::: EXCERPT TO READ :::

# Janet Edgar



## DCMARINE (Dec 5, 2005)

I am doing some family history research and would like any information on the "Janet Edgar" (possibly BA registered) which was sold by the Edgar family to Portnalong in Skye where she was named "Heather Bell(e)" (likely BRD registered). In early 60s she was sold to Inverness owners who I believe used her to carry fuel to larger fishing boats in the Moray Firth. Last heard of her lying on a beach at Corpach, Fort William, after being used to carry scrap from Western Isles.
The info I have is scanty so some of this may not be correct.
Have a distant photo which is not very clear but believe the wheelhouse was offset to allow space for stowing the herring nets.
Thanks,
Donald Campbell


----------



## DCMARINE (Dec 5, 2005)

"Janet Edgar" was registered as "Heatherbell" - BRD 17, (11.19T) on 17.01.1947, and sold and changed to INS Registry on 24.07.1958.
Any information on her life as "Janet Edgar", or on INS Registry, would be much appreciated.

:::

_EXERCISES:_
A. Decide whether each statement agrees with the forum thread about the "Janet Edgar." Answer yes or no for each, and quote the words from the thread that decide it.
(i) The boat was registered as "Heatherbell" under BRD 17 on 17.01.1947.
(ii) The Edgar family sold the boat to owners in Inverness.
(iii) The poster has a clear photo of the boat.
B. Reproduce the forum thread about the "Janet Edgar" from "I am doing some" to "from Western Isles.", word for word.
C. Write the next part of the forum thread about the "Janet Edgar," picking up after its last line.
The material after this point is separate from the thread about the boat.

::: DATA EXCERPT :::

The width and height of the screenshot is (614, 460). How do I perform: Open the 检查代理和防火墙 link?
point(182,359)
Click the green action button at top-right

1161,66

:::

_WRITTEN ANSWERS:_
A.
(i) Yes: 'was registered as "Heatherbell" - BRD 17, (11.19T) on 17.01.1947'
(ii) No: "sold by the Edgar family to Portnalong in Skye"
(iii) No: "Have a distant photo which is not very clear"

B.
I am doing some family history research and would like any information on the "Janet Edgar" (possibly BA registered) which was sold by the Edgar family to Portnalong in Skye where she was named "Heather Bell(e)" (likely BRD registered). In early 60s she was sold to Inverness owners who I believe used her to carry fuel to larger fishing boats in the Moray Firth. Last heard of her lying on a beach at Corpach, Fort William, after being used to carry scrap from Western Isles.

C.
Donald Campbell


----------



## Gulpers (Sep 8, 2005)

Good luck with your research Donald.
I am really surprised that none of our "Fishing" members have been able to help you yet! (Sad)


----------



## wbeedie (Apr 9, 2007)

You might be better trying one of the trawler photo sites like www.trawlerpictures.net where a large amount of members are BA based or www.trawlerphotos.co.uk where there are a few boys from that era or remember the boats from then anyway, they might not take kindly to me calling them coffin dodgers lol


----------



## DCMARINE (Dec 5, 2005)

wbeedie said:


> You might be better trying one of the trawler photo sites like www.trawlerpictures.net where a large amount of members are BA based or www.trawlerphotos.co.uk where there are a few boys from that era or remember the boats from then anyway, they might not take kindly to me calling them coffin dodgers lol


Have had it on "Trawlerphotos" since December 2007 and had no response.
Thought there may have been some response now that I have a date for her change of Registry to INS. May have been bought by Williamsons - just a wild shot.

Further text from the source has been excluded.